# Page extract

'''

If your estate is more than $1,000,000 today, there's a good chance that you will need to do some estate planning. Below that level of wealth, no federal estate tax will apply to your estate in most cases. The reason: A provision of the tax law called the "unified credit" permits any individual to pass up to $1,000,000 of property (the amount will rise in steps to $3.5 million by 2009) to others. This includes gifts made while living as well as bequests after death.

Once your assets exceed $1,000,000, however, you'll want to protect them from federal estate taxes that could devour as much as 55% of your taxable estate. Leaving everything outright to charity or your spouse can shelter your estate from taxes, but even those solutions may be fraught with complications.

For many people, trusts provide a better alternative. A trust (or trusts) can help reduce your overall estate-tax burden, often while achieving other goals as well.

A trust is an arrangement in which you transfer money or other assets to a trustee who holds the assets for the benefit of another party, the beneficiary.

'''

# Required task 1
In the estate planning text, how much of a taxable estate could federal estate taxes take?
# Required task 2
Quote the estate planning text starting at "Once your assets" and ending at "fraught with complications.".
# Required task 3
Write the next part of the text on estate taxes and trusts, picking up after its last sentence.

# Supplied material

'''

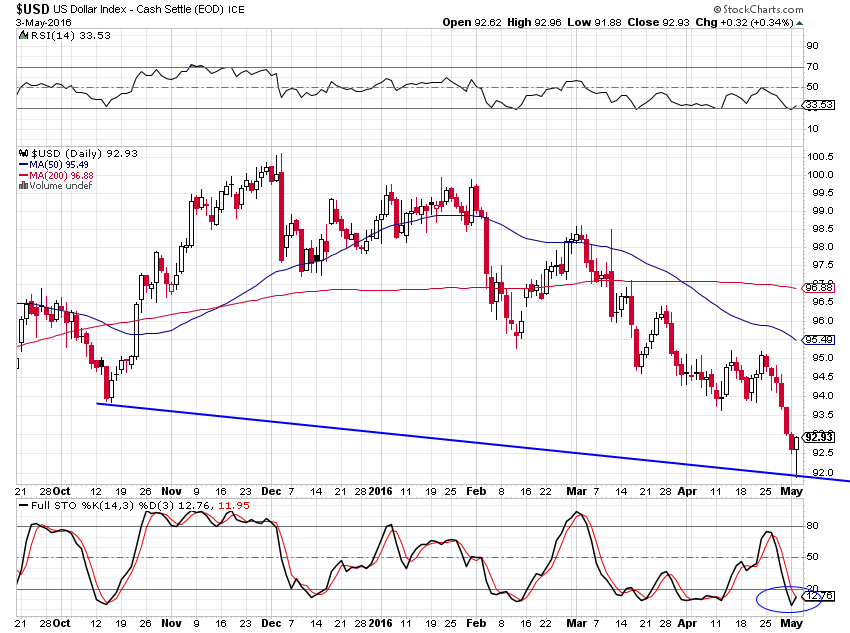The width and height of the screenshot is (850, 633).
Task: Click the $USD candlestick legend icon
Action: (25, 152)
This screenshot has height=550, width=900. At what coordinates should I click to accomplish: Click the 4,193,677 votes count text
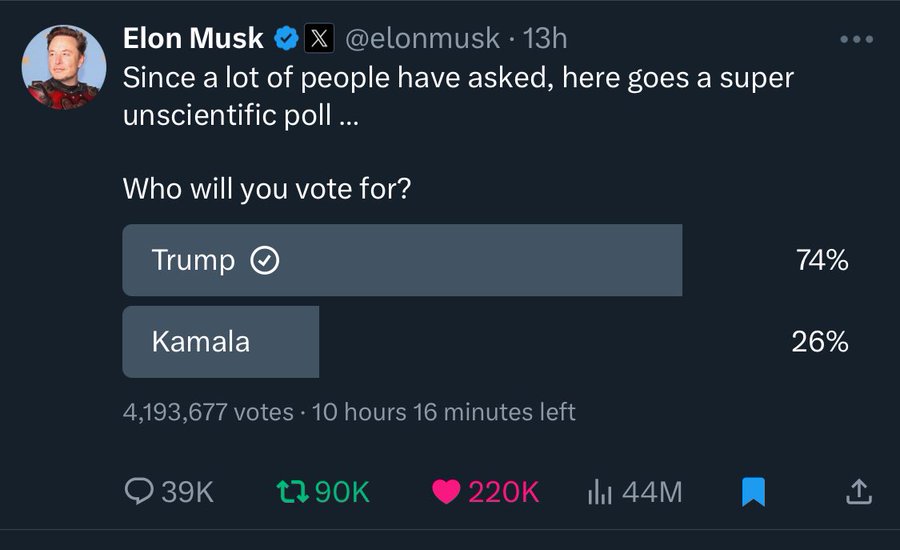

'''

# Final result 1
As much as 55%.

# Final result 2
Once your assets exceed $1,000,000, however, you'll want to protect them from federal estate taxes that could devour as much as 55% of your taxable estate. Leaving everything outright to charity or your spouse can shelter your estate from taxes, but even those solutions may be fraught with complications.

# Final result 3
Living Trusts
Trusts can take effect during your lifetime (a living trust) or at death (a testamentary trust). With an irrevocable living trust, you can make lifetime gifts to family members and thereby reduce the size of your taxable estate. Neither the value of the assets transferred to a qualifying living trust nor the future appreciation in those assets will be included in your gross estate for estate-tax purposes.

If lifetime gifts via a trust are made properly, gift taxes can be kept to a minimum or avoided completely. Living trusts can also be used to keep life insurance proceeds out of your gross estate or to make charitable gifts.

Marital Deduction Trusts
Federal tax law allows you to pass along any amount of assets to your spouse without estate taxation, under a provision known as the "unlimited marital deduction." However, your spouse may not wish, or may not be qualified, to manage those assets. Marital deduction trusts allow you to take advantage of the unlimited marital deduction while arranging for the management of your assets after your death. You can even use them to pass assets to your children or another party.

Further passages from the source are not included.